O chanceler do Irã, Kamal Kharrazi, rejeitou críticas feitas ao estilo da democracia em seu país, depois que um conselho de clérigos barrou quase a metade dos candidatos à eleição parlamentar do próximo mês. ""Estamos determinados a ter uma eleição justa, e o presidente vai assegurar que isso aconteça", disse ele no debate promovido pela rede BBC.
Kharrazi disse que os EUA não agem de maneira justa e equilibrada ao promover a democracia, de modo que suas pressões seletivas sobre alguns países do Oriente Médio são interpretadas como tentativa de promover instabilidade. Além disso, disse que a maioria dos iraquianos quer uma eleição geral para escolher um governo que garanta a soberania iraquiana, assumindo o poder em lugar das forças de ocupação americanas, mas que Washington não tem interesse em promover uma eleição desse tipo.
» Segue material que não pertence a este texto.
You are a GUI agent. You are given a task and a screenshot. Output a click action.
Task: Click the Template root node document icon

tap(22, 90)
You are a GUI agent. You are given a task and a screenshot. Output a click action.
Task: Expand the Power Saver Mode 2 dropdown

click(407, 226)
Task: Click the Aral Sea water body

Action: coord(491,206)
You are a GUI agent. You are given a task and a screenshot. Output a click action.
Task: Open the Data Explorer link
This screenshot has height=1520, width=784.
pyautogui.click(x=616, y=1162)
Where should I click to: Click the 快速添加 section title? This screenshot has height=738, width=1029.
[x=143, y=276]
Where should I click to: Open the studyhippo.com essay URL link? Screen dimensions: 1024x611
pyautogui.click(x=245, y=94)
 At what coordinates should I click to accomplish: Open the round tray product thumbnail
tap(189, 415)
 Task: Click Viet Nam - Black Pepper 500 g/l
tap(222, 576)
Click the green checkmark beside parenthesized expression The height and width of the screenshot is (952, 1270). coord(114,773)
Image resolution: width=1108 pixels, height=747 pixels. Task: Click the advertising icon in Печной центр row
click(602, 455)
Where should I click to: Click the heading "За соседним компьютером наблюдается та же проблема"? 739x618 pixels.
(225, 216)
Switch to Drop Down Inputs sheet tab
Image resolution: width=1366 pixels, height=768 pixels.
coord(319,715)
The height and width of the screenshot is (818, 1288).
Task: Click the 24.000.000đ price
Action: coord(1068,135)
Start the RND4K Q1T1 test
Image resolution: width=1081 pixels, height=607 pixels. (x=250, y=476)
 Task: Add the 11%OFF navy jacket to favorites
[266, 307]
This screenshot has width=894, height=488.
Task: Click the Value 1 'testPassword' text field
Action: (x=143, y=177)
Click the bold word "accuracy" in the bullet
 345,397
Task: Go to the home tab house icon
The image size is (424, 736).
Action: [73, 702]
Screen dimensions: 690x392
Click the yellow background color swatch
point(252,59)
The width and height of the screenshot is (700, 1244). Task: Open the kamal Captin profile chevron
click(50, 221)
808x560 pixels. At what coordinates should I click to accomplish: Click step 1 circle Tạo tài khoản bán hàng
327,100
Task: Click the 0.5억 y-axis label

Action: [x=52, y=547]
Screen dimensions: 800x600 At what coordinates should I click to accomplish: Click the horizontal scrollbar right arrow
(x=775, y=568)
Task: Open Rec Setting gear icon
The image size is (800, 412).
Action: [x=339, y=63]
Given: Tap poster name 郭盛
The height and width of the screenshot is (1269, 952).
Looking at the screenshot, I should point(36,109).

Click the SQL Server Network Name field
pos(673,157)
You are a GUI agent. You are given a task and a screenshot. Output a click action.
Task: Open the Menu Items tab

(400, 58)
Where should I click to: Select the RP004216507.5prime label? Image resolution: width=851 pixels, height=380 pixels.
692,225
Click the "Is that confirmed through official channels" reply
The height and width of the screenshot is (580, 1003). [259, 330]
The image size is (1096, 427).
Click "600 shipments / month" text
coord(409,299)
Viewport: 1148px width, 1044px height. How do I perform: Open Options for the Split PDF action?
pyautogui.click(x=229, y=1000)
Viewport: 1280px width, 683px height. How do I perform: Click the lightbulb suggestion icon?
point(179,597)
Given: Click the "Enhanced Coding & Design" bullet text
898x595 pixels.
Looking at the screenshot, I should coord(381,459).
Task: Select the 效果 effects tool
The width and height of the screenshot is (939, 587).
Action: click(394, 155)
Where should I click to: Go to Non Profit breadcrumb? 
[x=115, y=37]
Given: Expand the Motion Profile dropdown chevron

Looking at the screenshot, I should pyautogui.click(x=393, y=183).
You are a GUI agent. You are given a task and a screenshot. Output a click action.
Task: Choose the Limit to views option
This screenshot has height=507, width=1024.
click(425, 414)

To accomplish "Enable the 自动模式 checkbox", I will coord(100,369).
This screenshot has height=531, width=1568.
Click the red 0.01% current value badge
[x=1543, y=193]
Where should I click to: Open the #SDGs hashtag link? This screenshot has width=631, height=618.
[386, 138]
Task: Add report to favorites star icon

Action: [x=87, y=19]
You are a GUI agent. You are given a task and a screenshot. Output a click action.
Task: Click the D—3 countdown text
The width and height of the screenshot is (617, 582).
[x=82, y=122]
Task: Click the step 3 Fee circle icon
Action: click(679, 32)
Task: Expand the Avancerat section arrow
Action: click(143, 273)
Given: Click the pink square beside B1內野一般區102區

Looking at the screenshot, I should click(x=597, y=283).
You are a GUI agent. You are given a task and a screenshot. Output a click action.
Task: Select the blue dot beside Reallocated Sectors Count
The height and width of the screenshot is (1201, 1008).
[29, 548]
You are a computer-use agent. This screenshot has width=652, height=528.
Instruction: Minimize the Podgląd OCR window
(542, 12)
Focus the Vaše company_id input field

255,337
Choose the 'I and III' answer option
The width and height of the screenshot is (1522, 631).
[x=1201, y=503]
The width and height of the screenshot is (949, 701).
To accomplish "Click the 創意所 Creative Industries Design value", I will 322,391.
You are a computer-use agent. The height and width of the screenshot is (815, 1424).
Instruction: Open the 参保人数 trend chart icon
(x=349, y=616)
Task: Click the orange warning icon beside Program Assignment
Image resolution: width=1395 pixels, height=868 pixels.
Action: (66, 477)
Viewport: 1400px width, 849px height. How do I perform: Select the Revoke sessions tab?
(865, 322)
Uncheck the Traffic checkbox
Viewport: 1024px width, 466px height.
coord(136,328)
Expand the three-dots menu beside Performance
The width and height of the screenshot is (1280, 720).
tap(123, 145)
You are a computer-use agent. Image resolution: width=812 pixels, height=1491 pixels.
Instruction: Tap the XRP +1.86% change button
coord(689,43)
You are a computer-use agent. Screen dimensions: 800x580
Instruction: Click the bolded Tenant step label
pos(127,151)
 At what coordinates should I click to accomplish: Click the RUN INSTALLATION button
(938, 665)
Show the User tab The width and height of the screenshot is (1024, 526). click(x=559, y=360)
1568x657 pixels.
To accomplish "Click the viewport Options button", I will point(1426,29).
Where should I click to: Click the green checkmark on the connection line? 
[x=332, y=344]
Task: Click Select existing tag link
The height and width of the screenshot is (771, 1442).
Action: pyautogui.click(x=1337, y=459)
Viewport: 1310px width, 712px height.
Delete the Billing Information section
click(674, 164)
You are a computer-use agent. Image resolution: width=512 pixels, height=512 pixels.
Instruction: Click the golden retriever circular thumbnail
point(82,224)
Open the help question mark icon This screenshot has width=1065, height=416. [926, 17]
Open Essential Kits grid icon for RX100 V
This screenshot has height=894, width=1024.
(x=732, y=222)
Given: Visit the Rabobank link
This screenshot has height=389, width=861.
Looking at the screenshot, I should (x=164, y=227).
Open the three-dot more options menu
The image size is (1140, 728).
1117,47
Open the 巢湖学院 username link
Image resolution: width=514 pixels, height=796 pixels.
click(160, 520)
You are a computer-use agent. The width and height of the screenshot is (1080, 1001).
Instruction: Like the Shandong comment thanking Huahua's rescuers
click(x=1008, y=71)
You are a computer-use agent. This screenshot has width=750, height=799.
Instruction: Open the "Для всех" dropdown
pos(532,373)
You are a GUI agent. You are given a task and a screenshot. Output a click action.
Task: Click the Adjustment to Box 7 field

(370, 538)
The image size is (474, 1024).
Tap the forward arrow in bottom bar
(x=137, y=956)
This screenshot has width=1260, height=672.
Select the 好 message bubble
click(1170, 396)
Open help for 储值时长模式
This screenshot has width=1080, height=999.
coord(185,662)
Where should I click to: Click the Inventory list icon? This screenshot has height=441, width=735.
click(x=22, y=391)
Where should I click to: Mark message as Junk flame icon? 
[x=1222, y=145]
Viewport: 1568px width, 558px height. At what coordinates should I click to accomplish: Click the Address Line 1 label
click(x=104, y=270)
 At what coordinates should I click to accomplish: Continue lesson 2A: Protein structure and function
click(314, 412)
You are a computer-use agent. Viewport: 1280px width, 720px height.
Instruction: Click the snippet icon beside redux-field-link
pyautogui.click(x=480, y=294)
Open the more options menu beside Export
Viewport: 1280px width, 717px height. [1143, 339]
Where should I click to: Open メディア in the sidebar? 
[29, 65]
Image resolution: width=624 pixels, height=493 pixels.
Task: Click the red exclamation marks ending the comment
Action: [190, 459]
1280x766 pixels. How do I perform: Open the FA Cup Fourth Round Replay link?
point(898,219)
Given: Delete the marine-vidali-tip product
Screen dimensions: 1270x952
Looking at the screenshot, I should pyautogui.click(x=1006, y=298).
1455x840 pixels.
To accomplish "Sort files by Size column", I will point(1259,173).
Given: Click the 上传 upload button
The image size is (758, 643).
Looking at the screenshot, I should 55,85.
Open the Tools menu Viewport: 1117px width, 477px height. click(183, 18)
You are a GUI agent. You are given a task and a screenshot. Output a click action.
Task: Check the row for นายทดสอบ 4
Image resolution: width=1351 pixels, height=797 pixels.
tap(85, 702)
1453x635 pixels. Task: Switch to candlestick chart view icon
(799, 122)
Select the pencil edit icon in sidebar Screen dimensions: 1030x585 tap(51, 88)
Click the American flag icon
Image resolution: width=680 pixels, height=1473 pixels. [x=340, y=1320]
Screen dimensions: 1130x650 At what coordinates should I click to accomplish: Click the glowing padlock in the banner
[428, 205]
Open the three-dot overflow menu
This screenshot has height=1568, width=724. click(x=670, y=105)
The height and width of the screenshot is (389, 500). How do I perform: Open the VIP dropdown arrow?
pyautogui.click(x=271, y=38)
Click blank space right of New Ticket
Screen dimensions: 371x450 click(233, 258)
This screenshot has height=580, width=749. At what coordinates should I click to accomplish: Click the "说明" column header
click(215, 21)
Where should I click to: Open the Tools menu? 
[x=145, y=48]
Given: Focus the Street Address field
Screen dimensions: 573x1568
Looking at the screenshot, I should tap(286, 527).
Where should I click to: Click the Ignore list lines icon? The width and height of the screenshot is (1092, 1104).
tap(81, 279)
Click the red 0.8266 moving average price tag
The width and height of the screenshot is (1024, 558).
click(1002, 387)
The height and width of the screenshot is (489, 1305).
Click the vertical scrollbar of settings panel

Richard Haass, antigo alto funcionário do Departamento de Estado americano e um dos arquitetos da campanha em prol da democracia no Oriente Médio, disse que a ação é uma tentativa de romper com décadas de hipocrisia durante os quais os EUA trataram governantes árabes como amigos e, ao mesmo tempo, ignoraram sua natureza autoritária.
Haass tentou justificar as opções de Washington: "A política externa diz respeito, em parte, a dois pesos e duas medidas. Ela pode ser consistente em seus princípios, mas às vezes é necessário fazer escolhas. Não podemos nos dar ao luxo de sermos 100% consistentes".